Steps of the procedure: A sedative may be given before the patient receives general anesthesia. A cardiothoracic surgeon or general surgeon inserts a mediastinoscope—a flexible tube-like instrument with a light and camera—under the sternum through a small incision at the base of the neck. The mediastinoscope is manipulated, and images of the abnormal area are displayed on a computer screen to guide the surgeon during the procedure. CT may also be used during the procedure. Other surgical instruments are inserted through two or three small chest incisions, and a tissue sample is removed. The procedure usually takes about one hour.
After the procedure: The hospital recovery is about one to two days, and some patients may be able to go home the day of the procedure. Before going home, the patient receives a follow-up schedule and aftercare instructions. The patient can generally return to normal activities within three to four weeks after discharge.

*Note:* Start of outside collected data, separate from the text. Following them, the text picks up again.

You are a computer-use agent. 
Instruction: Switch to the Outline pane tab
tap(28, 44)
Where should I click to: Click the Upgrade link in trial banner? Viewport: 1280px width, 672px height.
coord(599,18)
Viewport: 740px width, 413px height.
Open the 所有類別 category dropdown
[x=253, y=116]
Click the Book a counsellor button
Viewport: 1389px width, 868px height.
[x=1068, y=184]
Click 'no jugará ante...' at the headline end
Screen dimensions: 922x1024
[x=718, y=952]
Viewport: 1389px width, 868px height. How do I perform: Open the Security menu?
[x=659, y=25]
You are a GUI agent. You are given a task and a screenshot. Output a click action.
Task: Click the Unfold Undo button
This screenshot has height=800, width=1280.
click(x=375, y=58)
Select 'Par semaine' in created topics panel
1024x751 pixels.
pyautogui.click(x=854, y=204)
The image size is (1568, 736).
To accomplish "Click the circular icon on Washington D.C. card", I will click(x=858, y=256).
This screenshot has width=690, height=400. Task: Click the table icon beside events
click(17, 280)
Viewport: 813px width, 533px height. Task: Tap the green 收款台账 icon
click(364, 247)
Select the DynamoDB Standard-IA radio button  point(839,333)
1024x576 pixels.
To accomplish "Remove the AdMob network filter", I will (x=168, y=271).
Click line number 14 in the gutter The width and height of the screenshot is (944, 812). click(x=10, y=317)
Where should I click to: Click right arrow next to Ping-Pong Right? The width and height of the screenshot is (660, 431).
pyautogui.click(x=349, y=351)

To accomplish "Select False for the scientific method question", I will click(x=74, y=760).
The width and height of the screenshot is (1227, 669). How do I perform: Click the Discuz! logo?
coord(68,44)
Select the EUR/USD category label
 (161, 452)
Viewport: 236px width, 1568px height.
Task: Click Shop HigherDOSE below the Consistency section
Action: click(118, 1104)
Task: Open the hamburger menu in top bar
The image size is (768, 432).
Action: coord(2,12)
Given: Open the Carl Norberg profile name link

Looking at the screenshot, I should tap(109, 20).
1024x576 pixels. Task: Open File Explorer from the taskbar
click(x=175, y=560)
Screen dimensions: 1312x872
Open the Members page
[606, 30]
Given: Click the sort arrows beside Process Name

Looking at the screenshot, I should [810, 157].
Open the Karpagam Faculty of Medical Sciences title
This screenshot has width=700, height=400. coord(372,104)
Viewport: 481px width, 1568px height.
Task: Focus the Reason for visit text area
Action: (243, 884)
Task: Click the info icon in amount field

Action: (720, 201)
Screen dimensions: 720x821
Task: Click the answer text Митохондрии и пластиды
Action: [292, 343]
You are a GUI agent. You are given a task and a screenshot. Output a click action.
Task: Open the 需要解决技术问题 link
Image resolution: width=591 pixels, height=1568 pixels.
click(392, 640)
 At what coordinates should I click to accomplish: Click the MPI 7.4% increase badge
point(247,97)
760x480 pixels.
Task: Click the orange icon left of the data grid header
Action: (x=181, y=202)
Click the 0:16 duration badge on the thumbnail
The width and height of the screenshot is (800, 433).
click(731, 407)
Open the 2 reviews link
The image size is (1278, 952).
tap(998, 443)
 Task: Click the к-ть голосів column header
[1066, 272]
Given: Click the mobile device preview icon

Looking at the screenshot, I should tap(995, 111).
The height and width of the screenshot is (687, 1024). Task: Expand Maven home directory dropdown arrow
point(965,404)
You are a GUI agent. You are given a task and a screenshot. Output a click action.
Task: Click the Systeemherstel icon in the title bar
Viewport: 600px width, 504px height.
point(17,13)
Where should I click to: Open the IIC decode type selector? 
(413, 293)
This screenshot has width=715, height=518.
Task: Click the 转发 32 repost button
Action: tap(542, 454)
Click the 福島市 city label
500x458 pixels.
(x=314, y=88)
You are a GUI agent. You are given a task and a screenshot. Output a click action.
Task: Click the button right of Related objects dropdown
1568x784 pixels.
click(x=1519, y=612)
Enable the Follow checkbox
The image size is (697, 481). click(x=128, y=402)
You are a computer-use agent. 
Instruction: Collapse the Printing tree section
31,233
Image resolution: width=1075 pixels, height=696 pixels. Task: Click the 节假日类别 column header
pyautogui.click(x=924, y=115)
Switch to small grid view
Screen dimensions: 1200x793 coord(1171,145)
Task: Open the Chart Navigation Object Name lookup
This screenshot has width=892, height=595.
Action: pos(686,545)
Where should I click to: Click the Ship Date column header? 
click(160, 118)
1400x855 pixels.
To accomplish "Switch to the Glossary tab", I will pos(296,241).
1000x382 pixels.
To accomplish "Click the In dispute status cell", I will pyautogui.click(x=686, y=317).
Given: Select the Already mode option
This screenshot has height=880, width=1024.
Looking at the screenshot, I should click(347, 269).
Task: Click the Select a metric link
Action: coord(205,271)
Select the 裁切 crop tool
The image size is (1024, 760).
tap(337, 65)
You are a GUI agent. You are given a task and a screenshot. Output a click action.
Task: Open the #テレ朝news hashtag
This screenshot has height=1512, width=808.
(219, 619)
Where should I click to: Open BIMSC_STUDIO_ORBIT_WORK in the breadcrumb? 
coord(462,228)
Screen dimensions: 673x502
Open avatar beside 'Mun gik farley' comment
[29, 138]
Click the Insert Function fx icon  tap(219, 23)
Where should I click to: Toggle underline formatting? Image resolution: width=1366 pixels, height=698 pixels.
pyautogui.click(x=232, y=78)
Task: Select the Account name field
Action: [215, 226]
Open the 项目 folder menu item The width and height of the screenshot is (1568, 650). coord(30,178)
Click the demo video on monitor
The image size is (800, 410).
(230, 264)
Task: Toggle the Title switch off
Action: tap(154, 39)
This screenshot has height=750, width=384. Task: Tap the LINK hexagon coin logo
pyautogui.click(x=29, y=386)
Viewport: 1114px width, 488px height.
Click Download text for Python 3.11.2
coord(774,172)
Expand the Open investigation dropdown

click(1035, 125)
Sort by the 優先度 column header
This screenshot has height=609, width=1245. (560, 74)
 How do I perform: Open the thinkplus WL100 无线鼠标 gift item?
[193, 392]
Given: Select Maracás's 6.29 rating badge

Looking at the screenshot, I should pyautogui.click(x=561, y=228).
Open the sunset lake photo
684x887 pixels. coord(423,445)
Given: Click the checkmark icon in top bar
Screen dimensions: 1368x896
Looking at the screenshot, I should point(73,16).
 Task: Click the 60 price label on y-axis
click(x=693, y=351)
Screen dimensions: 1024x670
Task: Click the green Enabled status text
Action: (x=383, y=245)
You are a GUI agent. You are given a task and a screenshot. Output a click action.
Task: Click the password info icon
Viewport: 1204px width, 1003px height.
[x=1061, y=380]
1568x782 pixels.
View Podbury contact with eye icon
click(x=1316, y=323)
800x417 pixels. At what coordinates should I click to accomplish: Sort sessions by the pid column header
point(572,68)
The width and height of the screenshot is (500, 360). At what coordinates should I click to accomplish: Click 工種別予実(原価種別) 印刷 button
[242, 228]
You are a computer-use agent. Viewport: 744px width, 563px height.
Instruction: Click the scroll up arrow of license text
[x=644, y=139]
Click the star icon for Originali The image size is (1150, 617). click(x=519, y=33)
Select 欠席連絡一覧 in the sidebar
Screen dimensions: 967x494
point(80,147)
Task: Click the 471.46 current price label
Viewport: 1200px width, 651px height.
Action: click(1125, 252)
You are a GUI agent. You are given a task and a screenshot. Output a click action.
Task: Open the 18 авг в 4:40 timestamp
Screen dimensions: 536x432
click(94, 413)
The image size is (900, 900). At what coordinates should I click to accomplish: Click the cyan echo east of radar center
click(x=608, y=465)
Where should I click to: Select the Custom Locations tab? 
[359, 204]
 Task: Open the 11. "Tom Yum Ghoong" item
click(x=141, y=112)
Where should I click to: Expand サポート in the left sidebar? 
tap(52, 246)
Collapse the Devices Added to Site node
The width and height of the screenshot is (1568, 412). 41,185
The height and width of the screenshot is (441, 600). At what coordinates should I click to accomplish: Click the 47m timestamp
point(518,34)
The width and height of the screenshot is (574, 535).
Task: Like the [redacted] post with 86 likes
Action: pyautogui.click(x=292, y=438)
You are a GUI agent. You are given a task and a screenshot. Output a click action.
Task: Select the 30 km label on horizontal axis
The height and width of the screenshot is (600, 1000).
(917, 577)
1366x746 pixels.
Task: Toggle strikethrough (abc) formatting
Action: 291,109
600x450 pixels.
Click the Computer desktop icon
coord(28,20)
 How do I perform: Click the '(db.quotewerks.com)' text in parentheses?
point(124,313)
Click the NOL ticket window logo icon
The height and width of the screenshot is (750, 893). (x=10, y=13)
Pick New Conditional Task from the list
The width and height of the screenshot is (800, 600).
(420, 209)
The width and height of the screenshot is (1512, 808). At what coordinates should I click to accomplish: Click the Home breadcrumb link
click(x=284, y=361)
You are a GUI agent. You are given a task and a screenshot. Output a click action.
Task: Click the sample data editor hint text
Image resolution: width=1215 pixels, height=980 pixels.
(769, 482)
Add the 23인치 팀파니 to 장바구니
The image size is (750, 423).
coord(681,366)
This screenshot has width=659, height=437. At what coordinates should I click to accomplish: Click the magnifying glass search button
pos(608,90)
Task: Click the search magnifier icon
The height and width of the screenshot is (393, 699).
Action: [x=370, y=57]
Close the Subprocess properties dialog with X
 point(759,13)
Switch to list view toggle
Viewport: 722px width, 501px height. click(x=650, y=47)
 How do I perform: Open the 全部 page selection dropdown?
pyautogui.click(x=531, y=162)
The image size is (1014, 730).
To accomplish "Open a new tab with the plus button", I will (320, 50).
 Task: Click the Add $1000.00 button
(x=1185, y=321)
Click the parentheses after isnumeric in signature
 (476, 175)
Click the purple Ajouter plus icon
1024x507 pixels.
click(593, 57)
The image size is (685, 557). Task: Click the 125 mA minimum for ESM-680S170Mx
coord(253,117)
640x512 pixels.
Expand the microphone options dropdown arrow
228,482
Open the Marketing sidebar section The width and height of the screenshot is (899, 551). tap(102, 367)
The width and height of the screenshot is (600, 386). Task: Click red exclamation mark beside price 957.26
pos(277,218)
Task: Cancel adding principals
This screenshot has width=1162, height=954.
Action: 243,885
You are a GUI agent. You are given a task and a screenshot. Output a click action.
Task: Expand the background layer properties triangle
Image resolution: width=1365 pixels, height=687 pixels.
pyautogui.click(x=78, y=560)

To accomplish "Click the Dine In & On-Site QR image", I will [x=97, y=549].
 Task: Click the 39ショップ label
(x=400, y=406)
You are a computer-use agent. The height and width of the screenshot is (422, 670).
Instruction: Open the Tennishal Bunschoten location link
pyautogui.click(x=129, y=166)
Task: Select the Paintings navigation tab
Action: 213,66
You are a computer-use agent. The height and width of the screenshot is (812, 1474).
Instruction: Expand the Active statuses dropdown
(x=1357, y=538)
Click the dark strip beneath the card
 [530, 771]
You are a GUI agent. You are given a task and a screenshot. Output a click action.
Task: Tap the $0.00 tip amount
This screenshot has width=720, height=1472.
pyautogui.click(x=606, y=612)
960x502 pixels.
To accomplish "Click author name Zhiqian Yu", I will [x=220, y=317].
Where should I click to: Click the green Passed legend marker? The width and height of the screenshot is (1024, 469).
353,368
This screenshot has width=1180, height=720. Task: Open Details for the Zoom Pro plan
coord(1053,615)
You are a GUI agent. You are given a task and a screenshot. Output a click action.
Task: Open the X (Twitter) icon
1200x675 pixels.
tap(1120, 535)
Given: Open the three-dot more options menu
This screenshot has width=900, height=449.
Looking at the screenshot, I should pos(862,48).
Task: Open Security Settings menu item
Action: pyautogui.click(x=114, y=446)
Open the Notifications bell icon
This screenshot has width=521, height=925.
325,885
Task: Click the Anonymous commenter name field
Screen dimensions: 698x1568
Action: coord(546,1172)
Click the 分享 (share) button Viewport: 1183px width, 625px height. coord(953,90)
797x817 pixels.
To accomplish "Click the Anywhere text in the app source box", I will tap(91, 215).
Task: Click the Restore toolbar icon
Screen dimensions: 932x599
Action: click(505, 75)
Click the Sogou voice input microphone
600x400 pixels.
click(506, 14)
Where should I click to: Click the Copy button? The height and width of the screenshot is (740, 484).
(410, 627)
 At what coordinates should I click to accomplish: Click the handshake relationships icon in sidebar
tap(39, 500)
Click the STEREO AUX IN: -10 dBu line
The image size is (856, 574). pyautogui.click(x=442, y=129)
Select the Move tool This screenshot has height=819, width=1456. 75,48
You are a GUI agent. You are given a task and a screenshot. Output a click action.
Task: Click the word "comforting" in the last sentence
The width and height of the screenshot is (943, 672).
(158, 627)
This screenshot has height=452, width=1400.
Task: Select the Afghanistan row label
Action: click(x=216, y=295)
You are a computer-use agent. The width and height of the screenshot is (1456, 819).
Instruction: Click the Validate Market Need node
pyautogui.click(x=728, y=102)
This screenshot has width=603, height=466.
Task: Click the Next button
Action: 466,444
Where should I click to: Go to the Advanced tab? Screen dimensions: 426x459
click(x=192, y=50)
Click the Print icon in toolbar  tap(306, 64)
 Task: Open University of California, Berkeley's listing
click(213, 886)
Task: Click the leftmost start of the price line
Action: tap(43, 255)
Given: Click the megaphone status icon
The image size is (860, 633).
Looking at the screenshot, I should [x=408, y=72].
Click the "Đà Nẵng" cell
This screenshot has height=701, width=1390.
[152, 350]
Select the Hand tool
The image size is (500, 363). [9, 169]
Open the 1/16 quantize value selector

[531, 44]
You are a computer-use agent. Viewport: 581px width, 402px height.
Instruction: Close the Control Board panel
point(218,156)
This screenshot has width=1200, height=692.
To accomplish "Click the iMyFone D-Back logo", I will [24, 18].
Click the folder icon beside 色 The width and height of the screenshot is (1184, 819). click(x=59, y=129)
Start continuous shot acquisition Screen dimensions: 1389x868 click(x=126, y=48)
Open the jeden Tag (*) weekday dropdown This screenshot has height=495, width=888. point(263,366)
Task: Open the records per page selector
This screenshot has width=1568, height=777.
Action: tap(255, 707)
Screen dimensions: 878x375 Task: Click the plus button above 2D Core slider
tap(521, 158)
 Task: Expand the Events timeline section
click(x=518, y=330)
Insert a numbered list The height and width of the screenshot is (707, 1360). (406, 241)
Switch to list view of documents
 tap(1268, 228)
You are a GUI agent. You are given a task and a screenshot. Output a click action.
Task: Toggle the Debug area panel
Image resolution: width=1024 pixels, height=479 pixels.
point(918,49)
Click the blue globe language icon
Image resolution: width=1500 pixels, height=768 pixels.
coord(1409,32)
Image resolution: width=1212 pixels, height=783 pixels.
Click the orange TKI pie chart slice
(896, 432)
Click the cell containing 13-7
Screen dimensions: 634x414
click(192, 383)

Risks: The risks of mediastinoscopy include bleeding, infection, allergic reaction to the anesthetic, blood vessel damage, a tear in the esophagus, and laryngeal nerve injury that can cause permanent vocal hoarseness or collapse of a lung (pneumothorax). The overall complication rate is reportedly low, at under 2.5 percent, with major complications under 0.5 percent and mortality under 0.5 percent.
Results: The biopsy tissue is examined for malignancy, inflammation, or infection. The type and extent of the disease will help determine the patient’s treatment.
Bibliography
Cohen, Edmond. Cohen’s Comprehensive Thoracic Anesthesia. Elsevier, 2022.
Ergene, Gokhan, et al. "Superiority of Video-Assisted to Standard Mediastinoscopy in Non-Small-Cell Lung Cancer Staging." Thoracic and Cardiovascular Surgeon, vol. 60, no. 8, 2012, pp. 541-4. doi:10.1055/s-0031-1299577.
McNally, Peter A., and Mary E. Arthur. "Mediastinoscopy." National Library of Medicine, 12 Sept. 2022, www.ncbi.nlm.nih.gov/books/NBK534863. Accessed 20 June 2024.
"Mediastinoscopy." Cleveland Clinic, 8 Feb. 2022, my.clevelandclinic.org/health/diagnostics/23952-mediastinoscopy. Accessed 20 June 2024.
"Mediastinoscopy." Harvard Medical School, Dec. 2019, www.health.harvard.edu/diseases-and-conditions/mediastinoscopy-a-to-z. Accessed 20 June 2024.
"Mediastinoscopy with Biopsy." MedlinePlus, 18 Apr. 2022, medlineplus.gov/ency/article/003864.htm. Accessed 20 June 2024.
Sivrikoz, C. M., et al. "Is Mediastinoscopy Still the Gold Standard to Evaluate Mediastinal Lymph Nodes in Patients with Non-Small-Cell Lung Cancer?" Thoracic and Cardiovascular Surgeon, vol. 60, no. 2, 2012, pp. 116–21. doi:10.1055/s-0030-1271148.